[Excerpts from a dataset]
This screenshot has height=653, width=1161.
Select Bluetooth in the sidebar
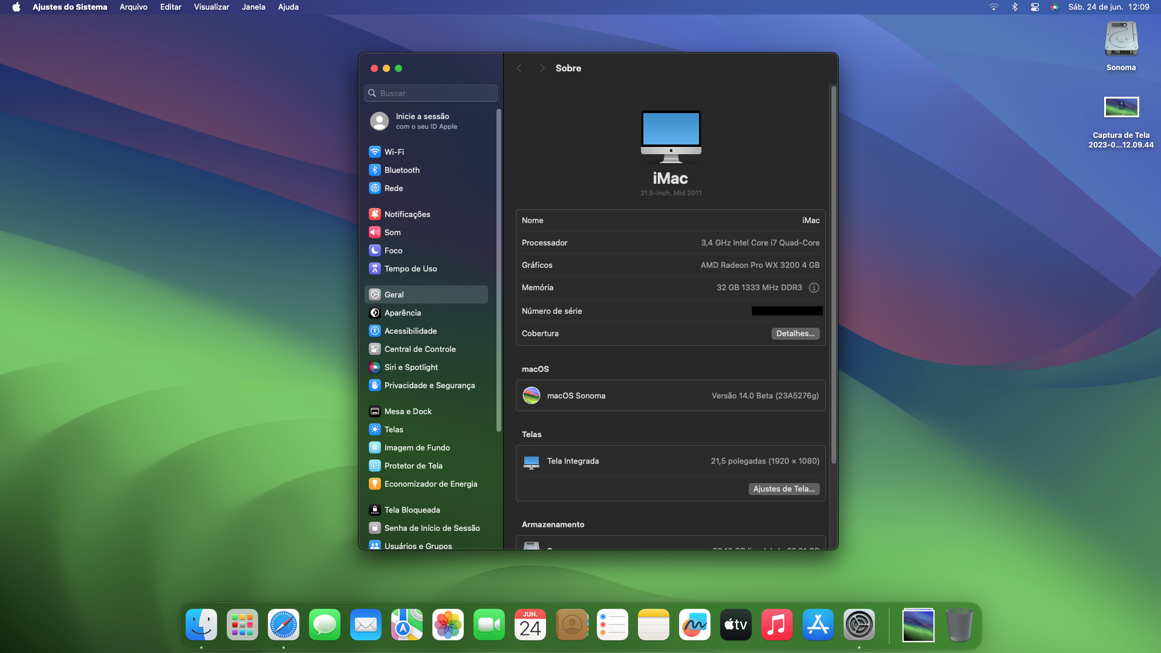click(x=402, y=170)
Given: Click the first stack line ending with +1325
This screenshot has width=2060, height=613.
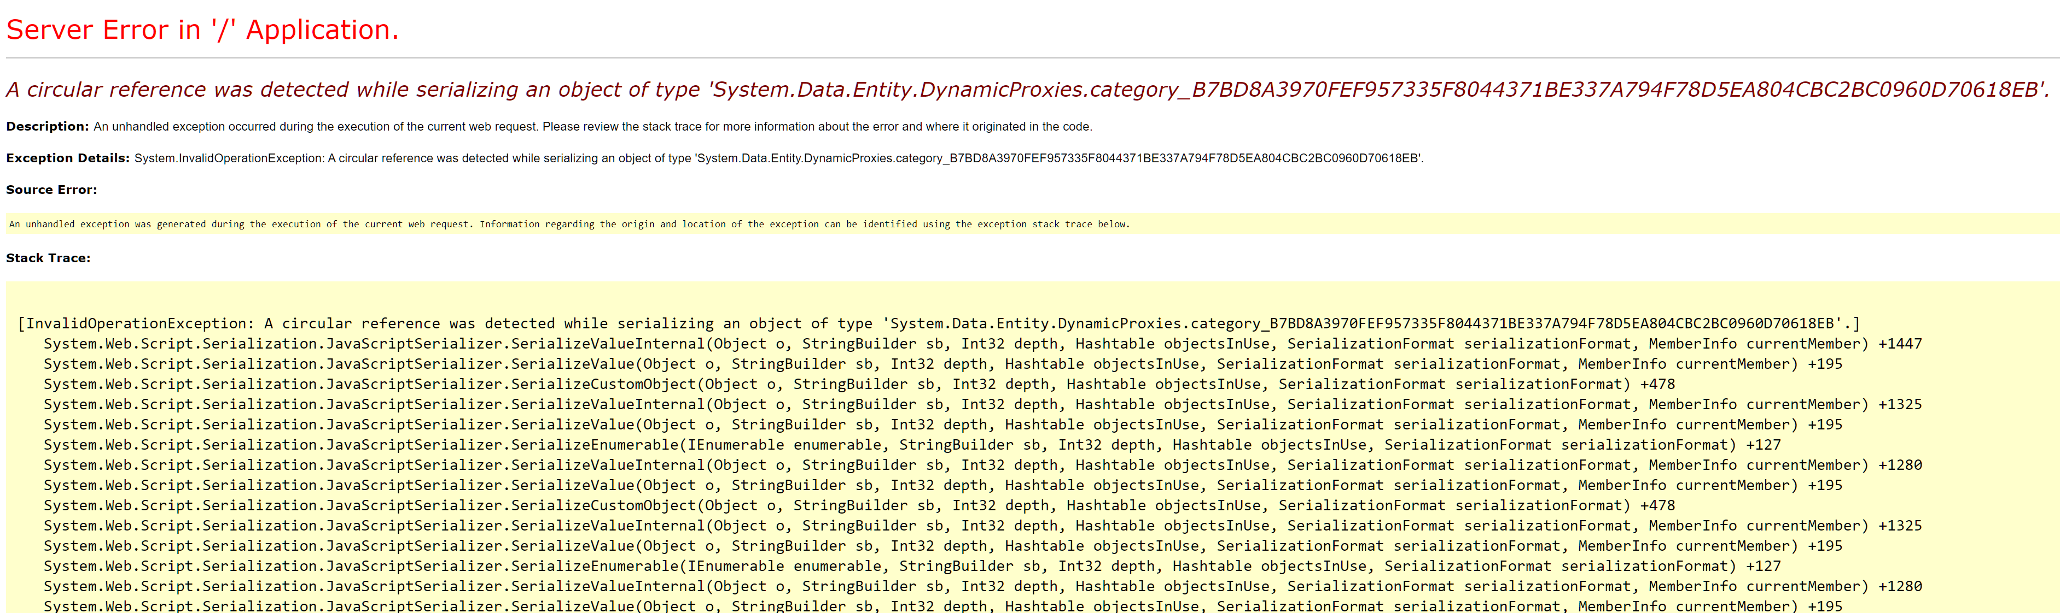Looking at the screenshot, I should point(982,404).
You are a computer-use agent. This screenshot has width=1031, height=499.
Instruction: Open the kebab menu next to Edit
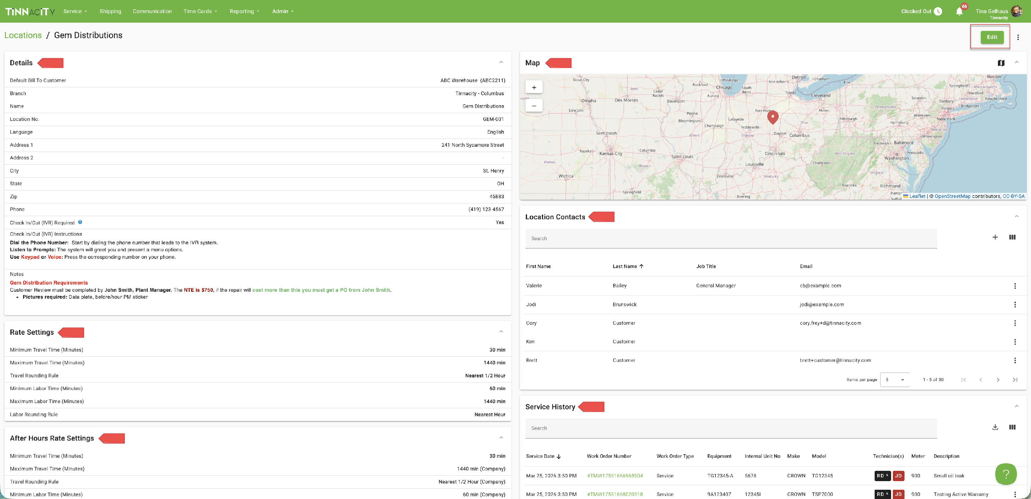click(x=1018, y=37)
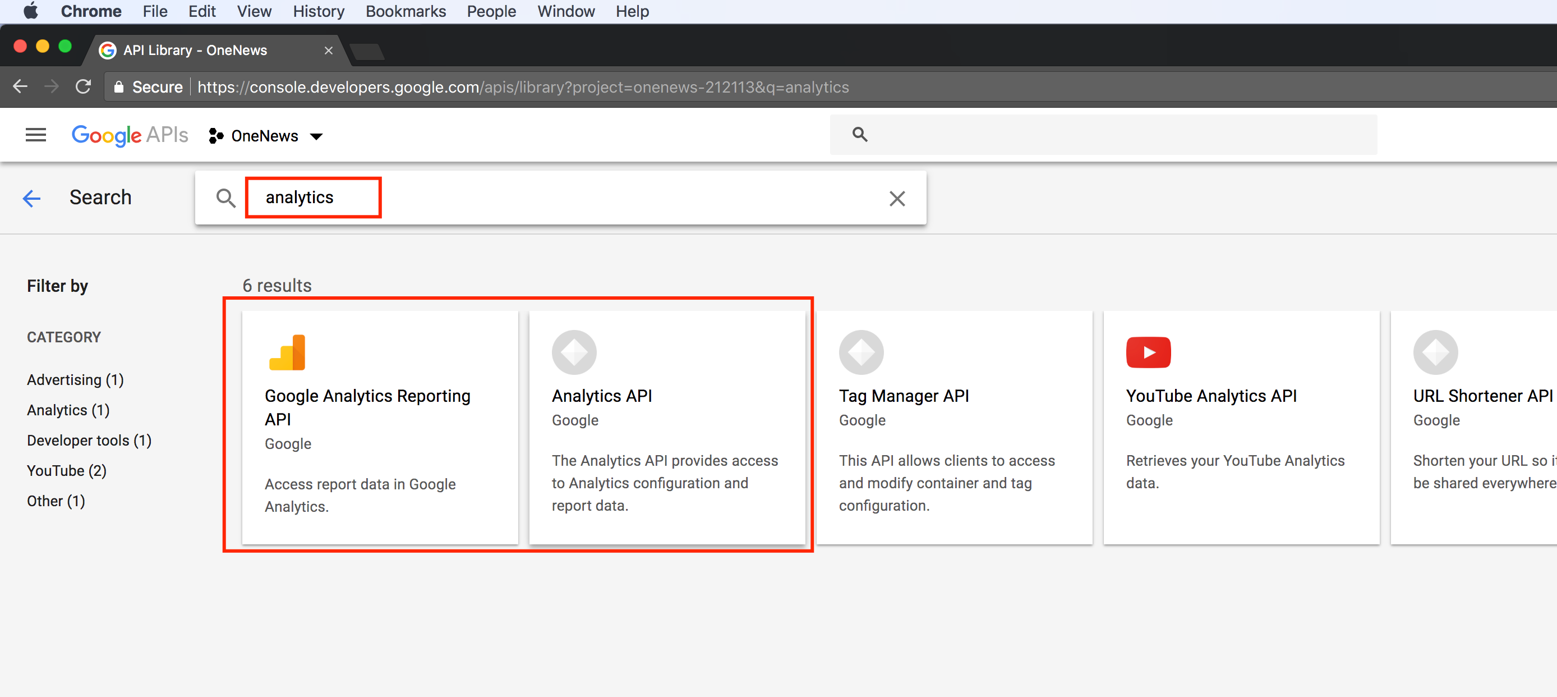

#### WHAT THE TASK ASKS
Your output should be the lines above from the one that contains "Select Bluetooth in the sidebar" through the one that contains "You are a computer-use", word for word, with pictures left out.

#### TASK ANSWER
Select Bluetooth in the sidebar
click(x=402, y=170)
Given: Click the first stack line ending with +1325
This screenshot has width=2060, height=613.
Looking at the screenshot, I should point(982,404).
You are a computer-use agent. This screenshot has width=1031, height=499.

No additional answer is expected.